Stored data:
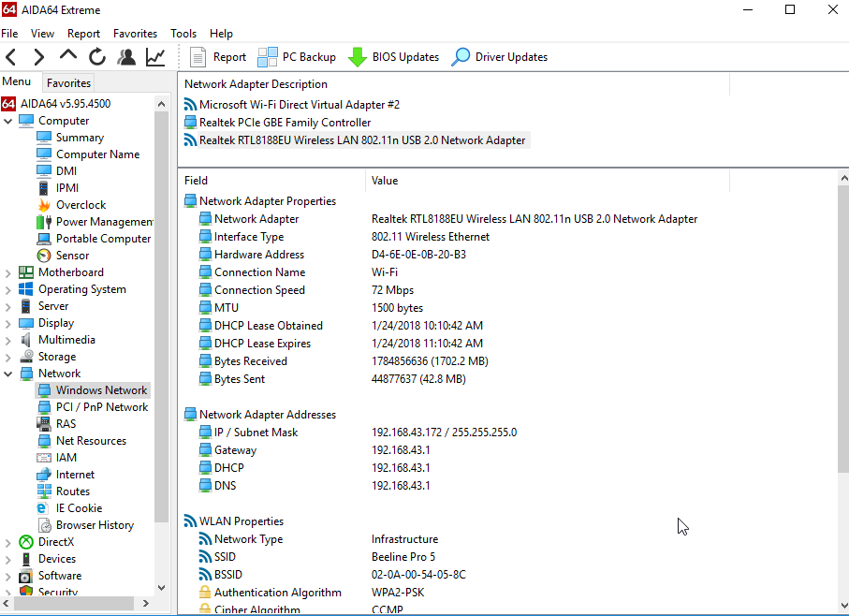Click the PC Backup toolbar button
The image size is (849, 616).
(298, 57)
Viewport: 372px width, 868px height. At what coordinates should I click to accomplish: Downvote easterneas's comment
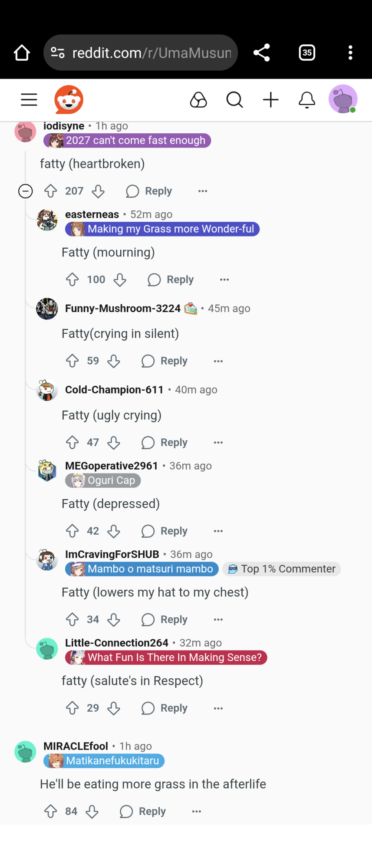pos(120,280)
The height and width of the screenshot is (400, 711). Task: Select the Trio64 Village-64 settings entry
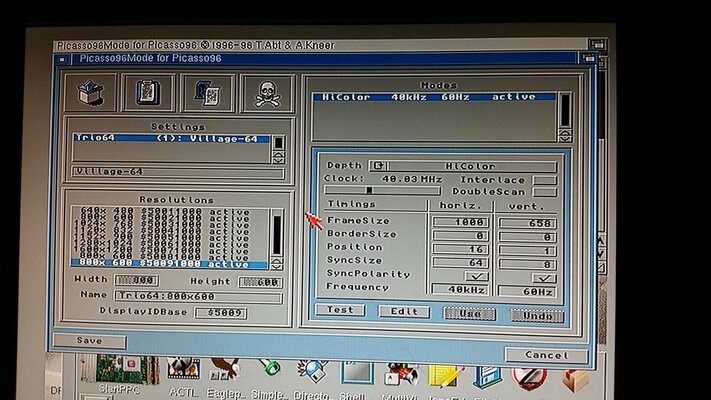click(170, 140)
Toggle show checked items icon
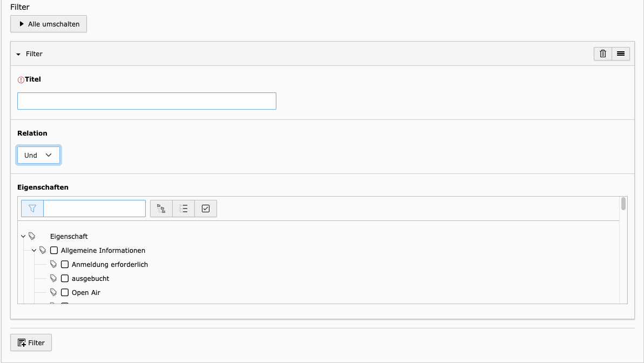 click(206, 209)
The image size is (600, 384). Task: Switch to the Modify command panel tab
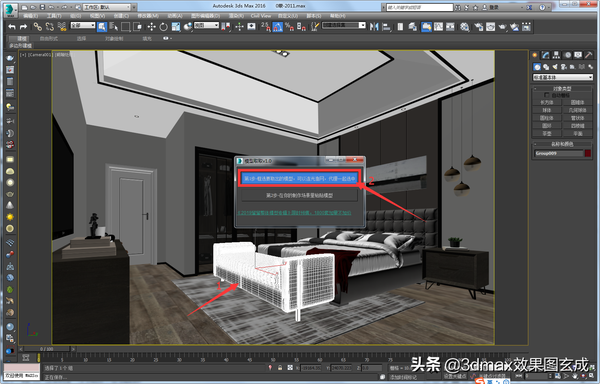tap(545, 55)
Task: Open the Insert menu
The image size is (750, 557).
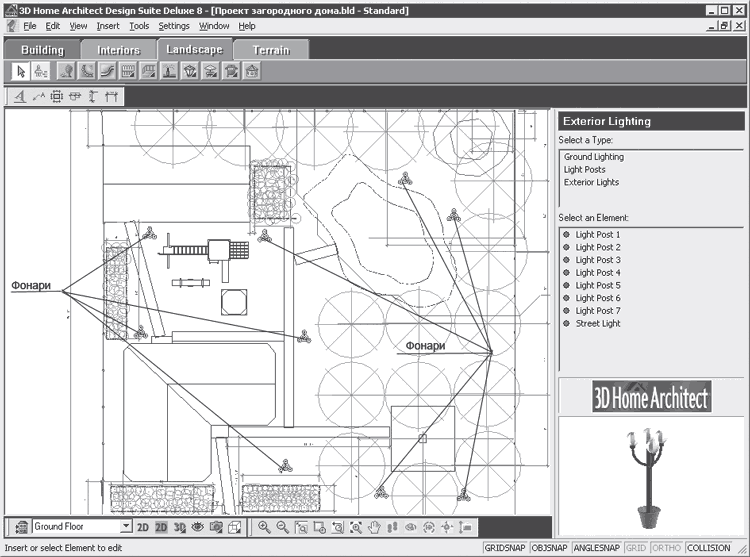Action: (x=108, y=25)
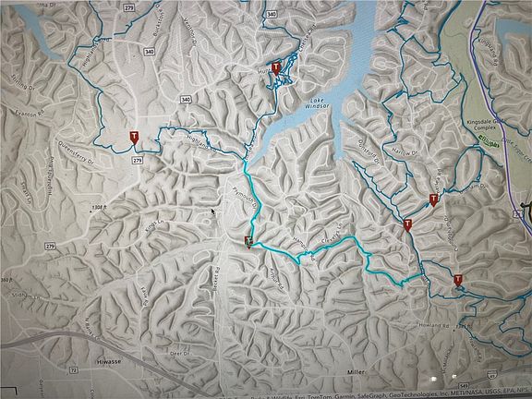This screenshot has width=532, height=399.
Task: Select the trailhead marker near Chelsea Rd
Action: pos(276,68)
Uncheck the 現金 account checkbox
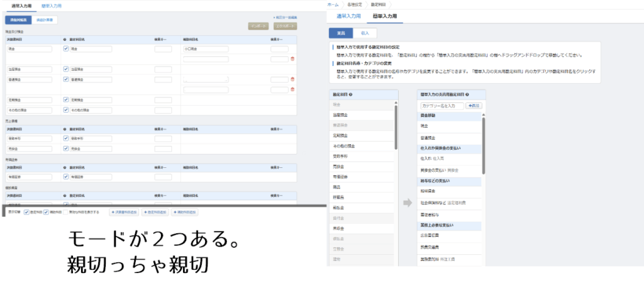The width and height of the screenshot is (644, 295). point(66,48)
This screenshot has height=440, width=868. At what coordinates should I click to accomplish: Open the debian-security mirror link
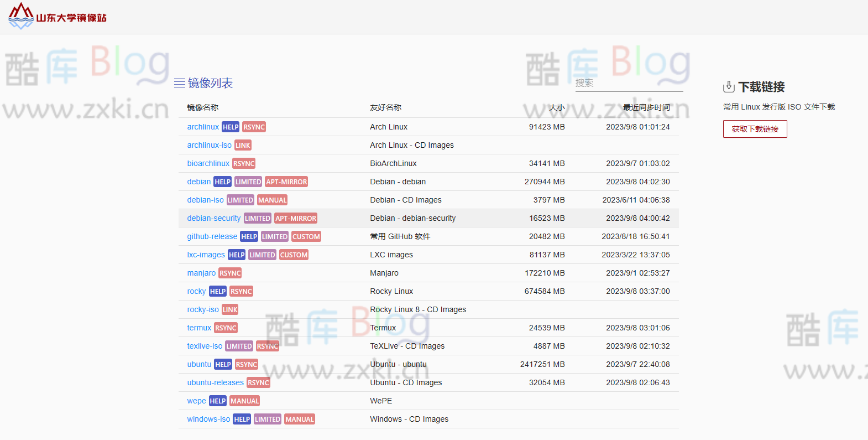(x=214, y=219)

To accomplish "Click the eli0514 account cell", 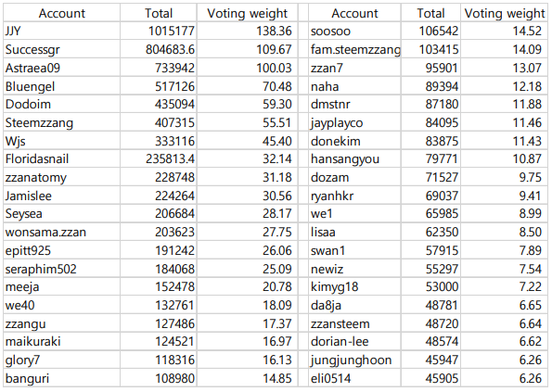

_TASK:_
The answer must be the lines above from the line that contains "This screenshot has height=440, width=868." to the final line of the data, word for word, with no pictures.

_WRITTEN SOLUTION:_
This screenshot has height=440, width=868. At what coordinates should I click to accomplish: Open the debian-security mirror link
(x=214, y=219)

To accomplish "Click the eli0514 account cell", 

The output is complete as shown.